What you have to do:
Lines before the one containing "You are a GUI" are not copied; that line and every one after it, through the end of the material below, are printed exactly, without pictures.

Material for the task:

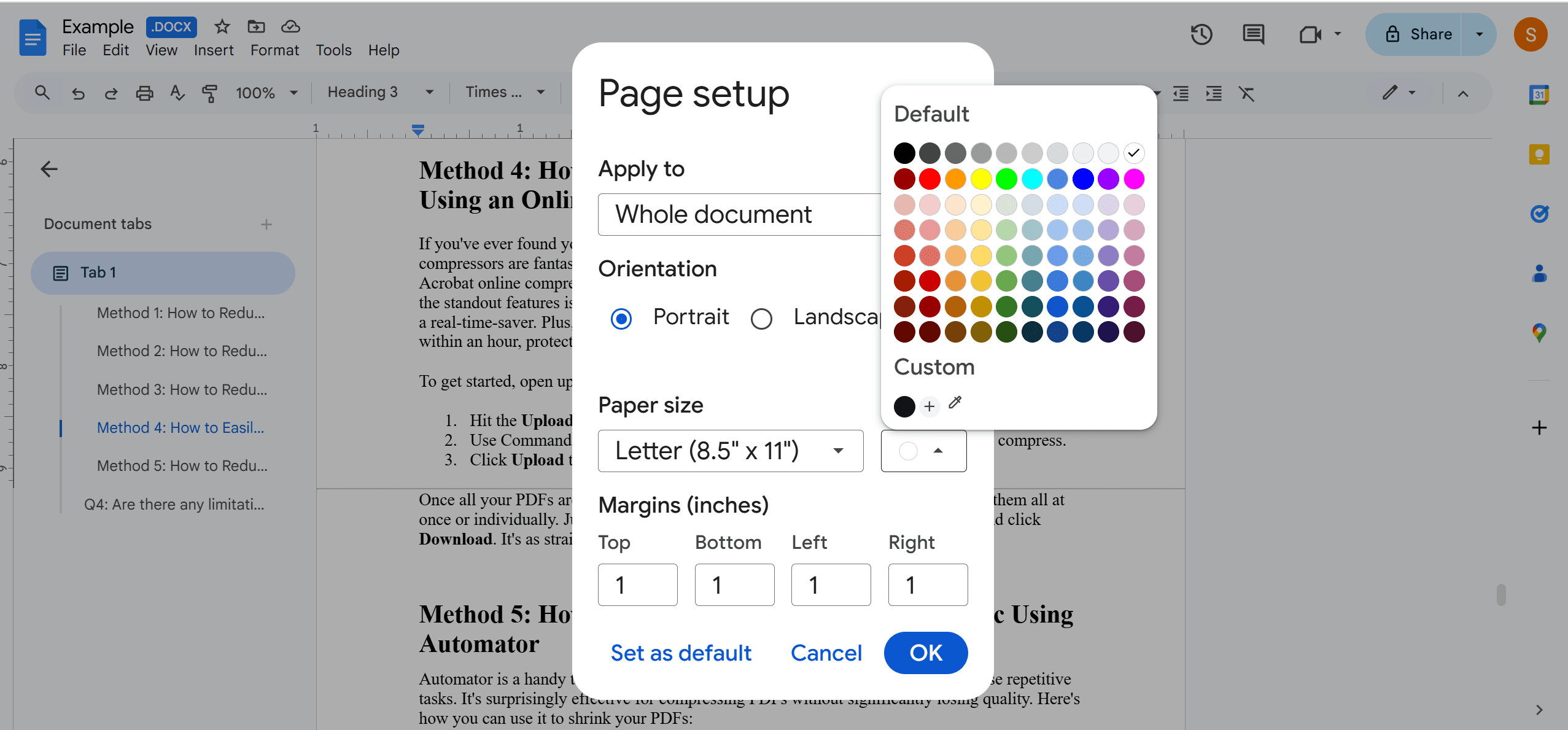Click the Top margin input field

(637, 584)
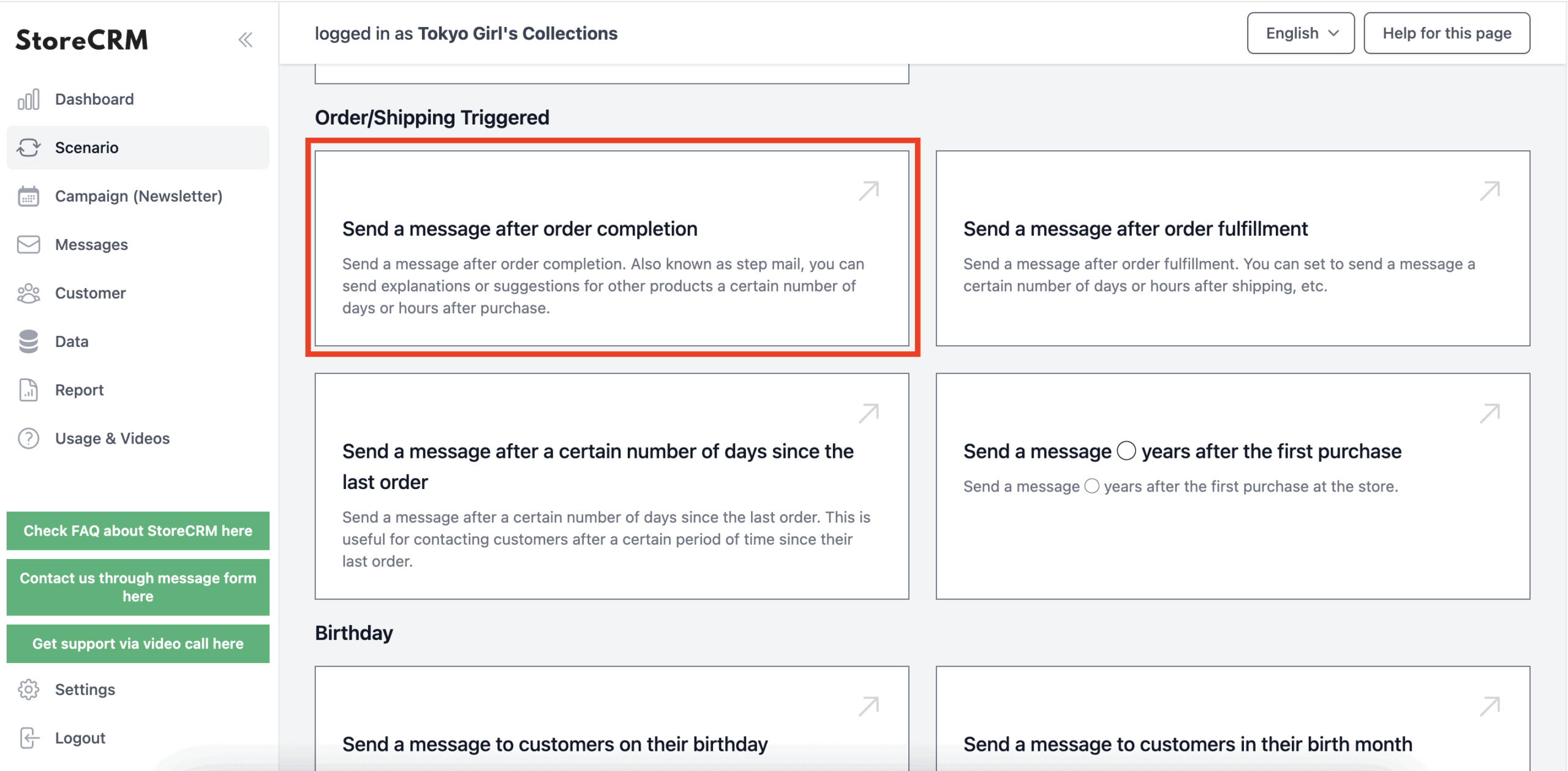Screen dimensions: 1568x771
Task: Click Check FAQ about StoreCRM here
Action: tap(138, 531)
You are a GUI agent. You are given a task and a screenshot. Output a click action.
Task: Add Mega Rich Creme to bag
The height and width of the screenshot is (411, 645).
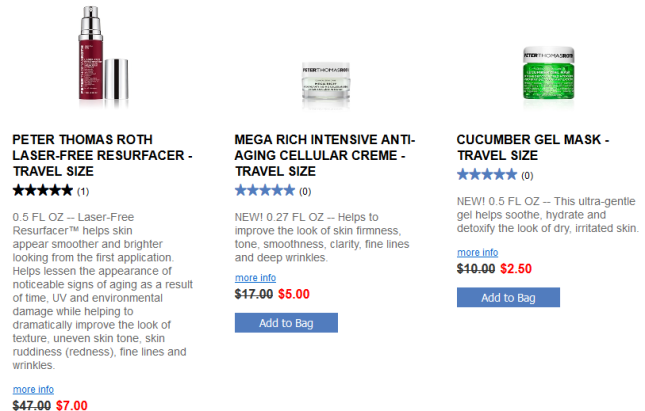coord(286,323)
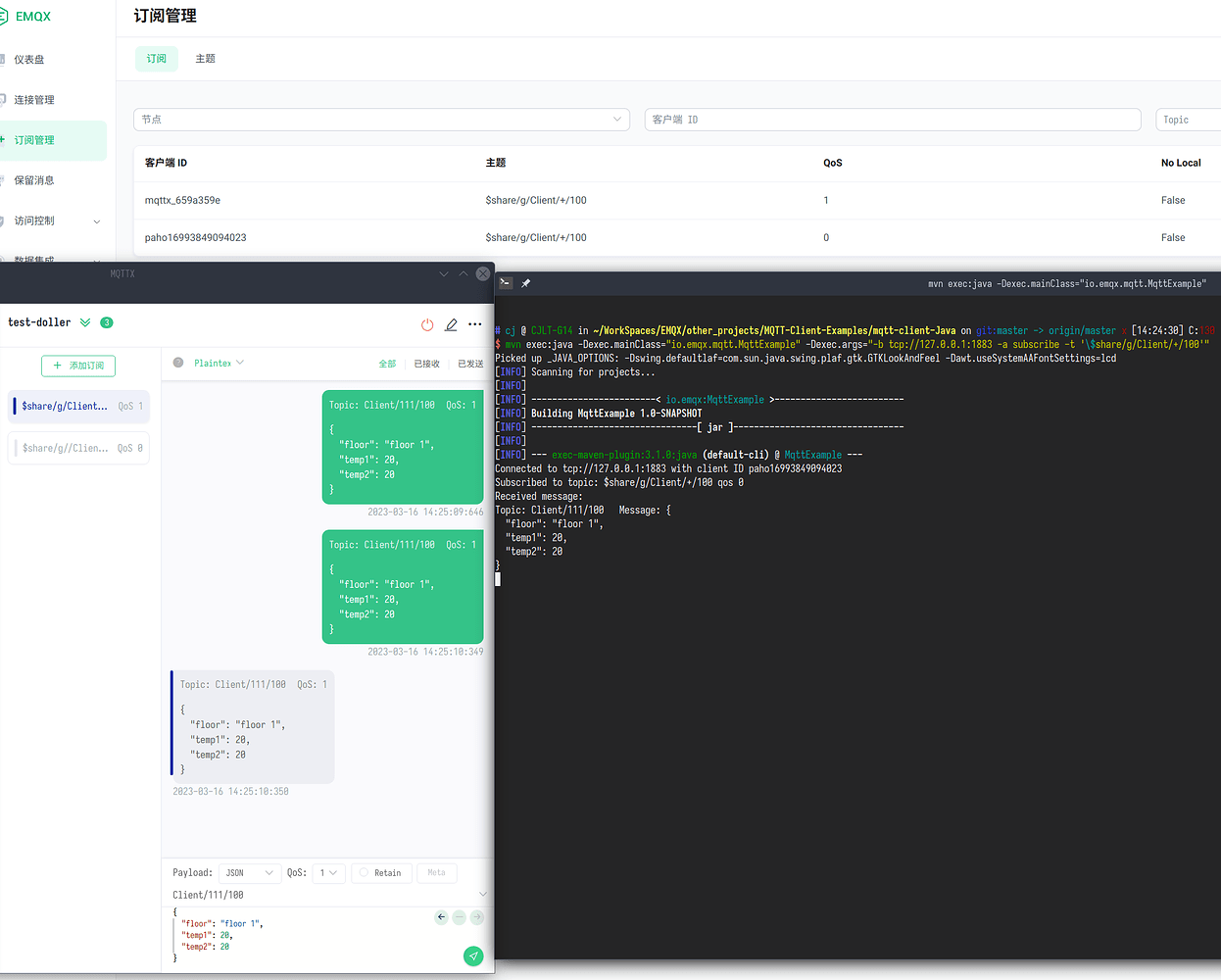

Exercise response:
You are a GUI agent. You are given a task and a screenshot. Output a click action.
Task: Add Mega Rich Creme to bag
The height and width of the screenshot is (411, 645).
coord(286,323)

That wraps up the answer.